Penne è una cittadina di 12.000 abitanti, ricca di storia, punto di riferimento dei  paesi dell’area Vestina (Farindola, Montebello di Bertona, Civitella Casanova, Villa Celiera, Loreto  Aprutino, Picciano, Collecorvino, Castiglione Messer Raimondo).

La situazione economico/sociale dell’Area Vestina, con i terremoti dell’Aquila (2009) e di Amatrice (2016), con la straordinaria  nevicata dell’ultimo inverno, che ha provocato la  nefasta valanga che ha seppellito l’hotel Rigopiano uccidendo 29 persone, è peggiorata in maniera drammatica.

La Città di Penne oltre ad essere colpita direttamente con la perdita di suoi concittadini, come pure Loreto Aprutino e Farindola, nella fase dell’emergenza è stata il centro operativo dei soccorsi. La situazione che sta vivendo tutta l’area vestina, ed in particolare il comune di Penne, è sicuramente la peggiore degli ultimi decenni. 

L’azienda più’ importante, la Brioni Roman Style (1600 dipendenti fino a 5 anni fa) per effetto della crisi del settore e del cedimento causa sisma di parte dello stabilimento ha dovuto ridurre 250 posti di lavoro mettendo tante famiglie in gravi difficoltà economiche.  L’ospedale, unica struttura sanitaria  della zona, punto di riferimento di tutti i paesi del circondario, sta subendo notevoli tagli e ridimensionamenti, molti reparti sono stati chiusi. Le scuole di Penne, sempre a causa del sisma hanno subito ingenti danni strutturali. La Scuola Elementare M.Giardini (400 alunni) già dal settembre 2016 dopo in sisma di Amatrice è stata dichiarata inagibile ed accorpata alla Scuola Elementare Laura Ciulli Paratore (350 alunni).
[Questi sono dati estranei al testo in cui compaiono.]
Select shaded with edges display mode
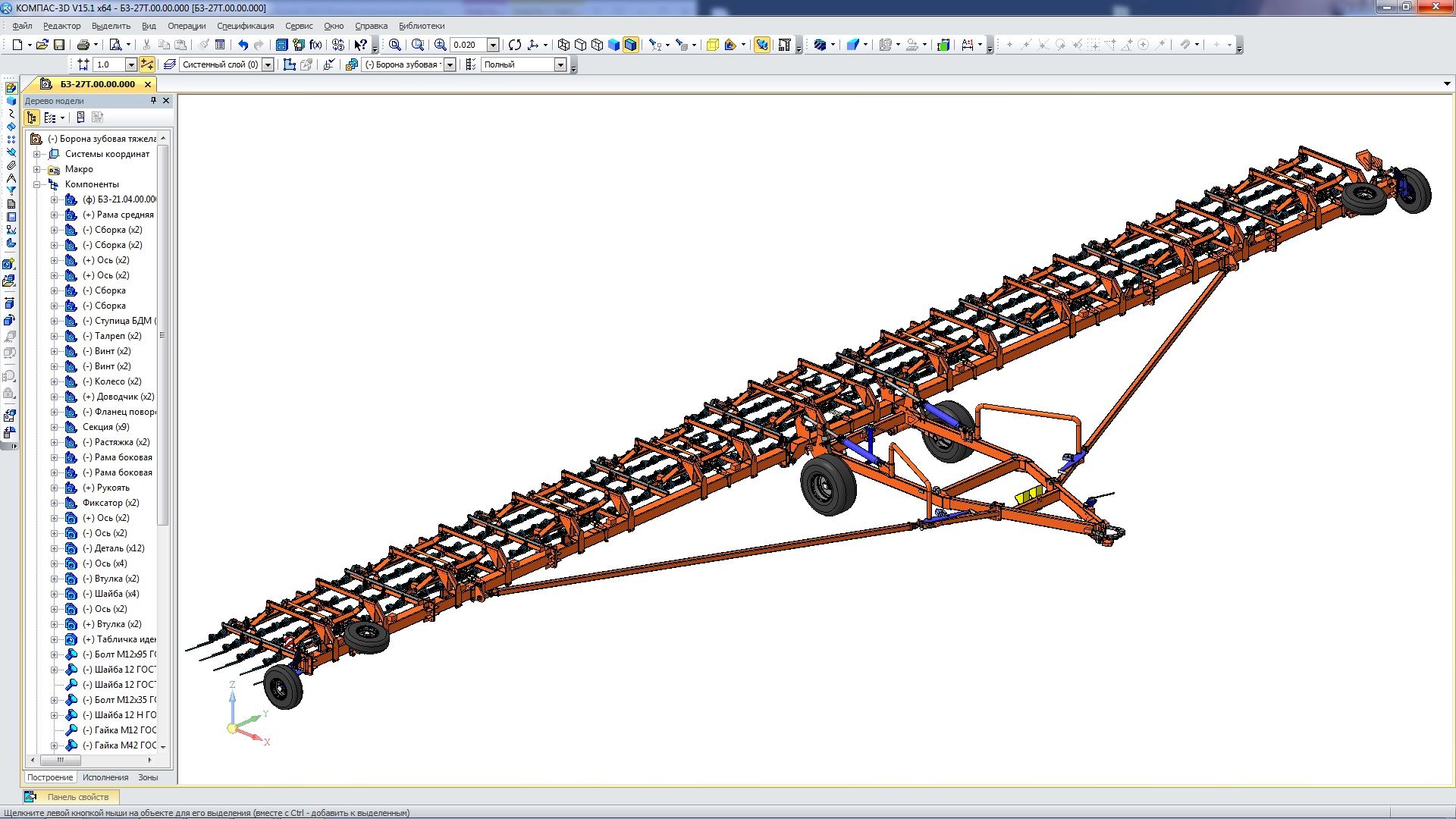Viewport: 1456px width, 819px height. click(631, 45)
L’Istituto Tecnico G. Marconi (300 studenti) dopo l’abbondante nevicata di Gennaio 2017 è stata dichiarata inagibile ed accorpata al Liceo Scientifico e per l’anno scolastico prossimo verranno utilizzati i Musp in attesa dei lavori di riparazione che saranno abbastanza lunghi.
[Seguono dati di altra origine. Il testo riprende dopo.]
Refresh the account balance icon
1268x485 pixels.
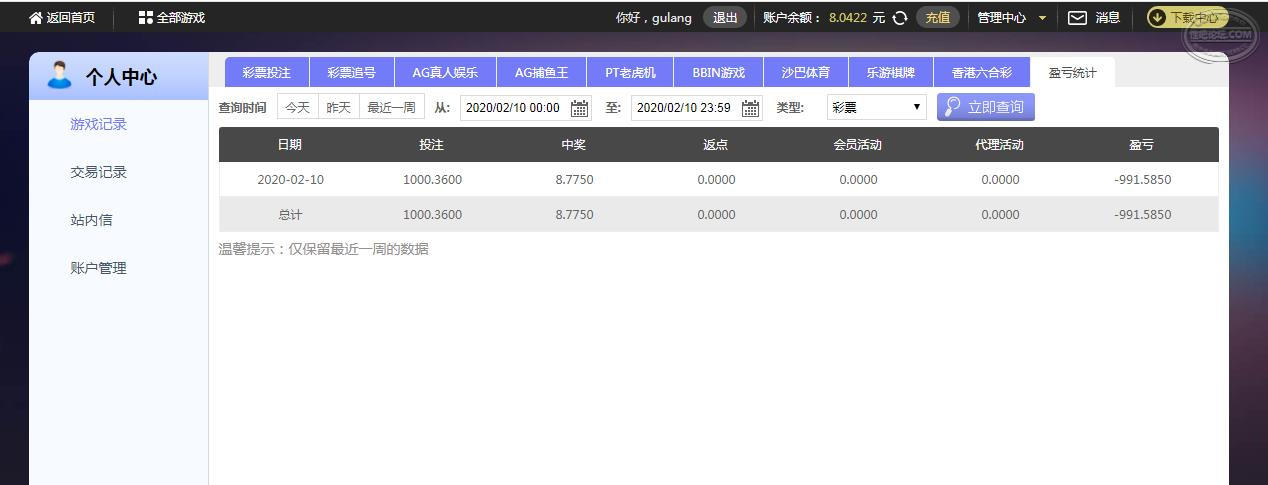coord(900,18)

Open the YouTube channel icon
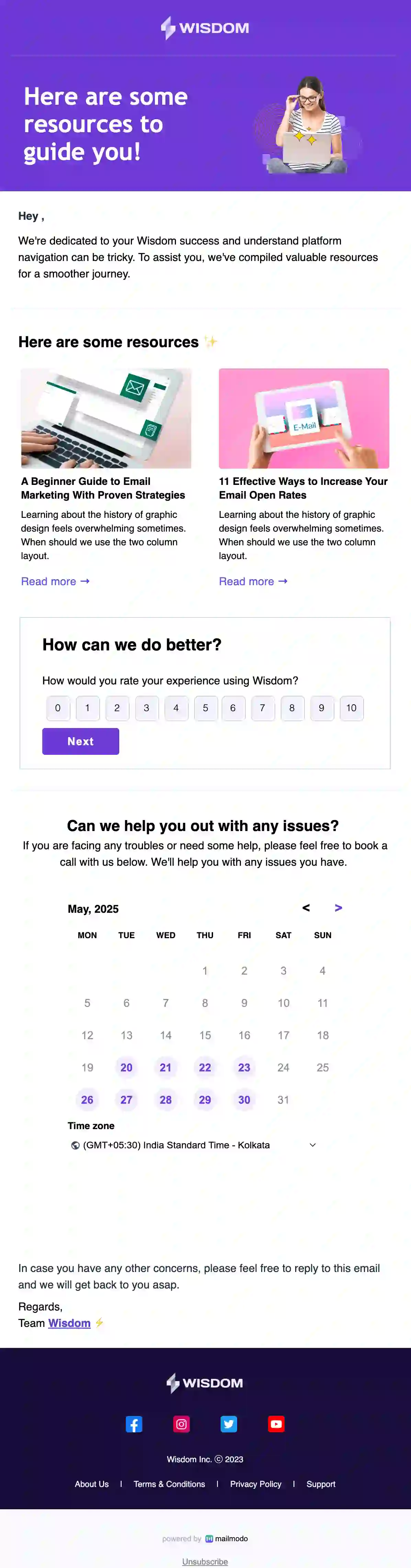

In questo difficile contesto si inserisce il progetto Cinema Ariston.  Non sarà la soluzione dei tanti problemi elencati ma, senza dubbio, rappresenta per una comunitá in difficoltà, un segnale di speranza e di rinascita.
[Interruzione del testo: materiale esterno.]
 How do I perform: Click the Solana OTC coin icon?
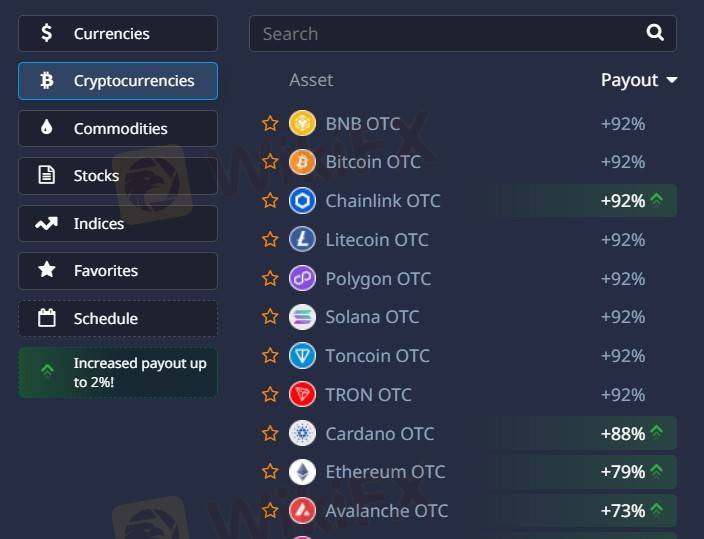click(302, 317)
Un progetto sentito da tutti i cittadini. Uno spazio aggregati, dopo tutto quello che è accaduto ci sembra un’esigenza forte e sentita che merita di essere realizzata al più presto.

Una comunità che vuole reagire e rinascere merita un  segno di solidarietá anche perché nonostante tutto bisogna evitare l’abbandono della propria terra ed evitare quella rovinosa “caduta gravitazionale” verso la costa.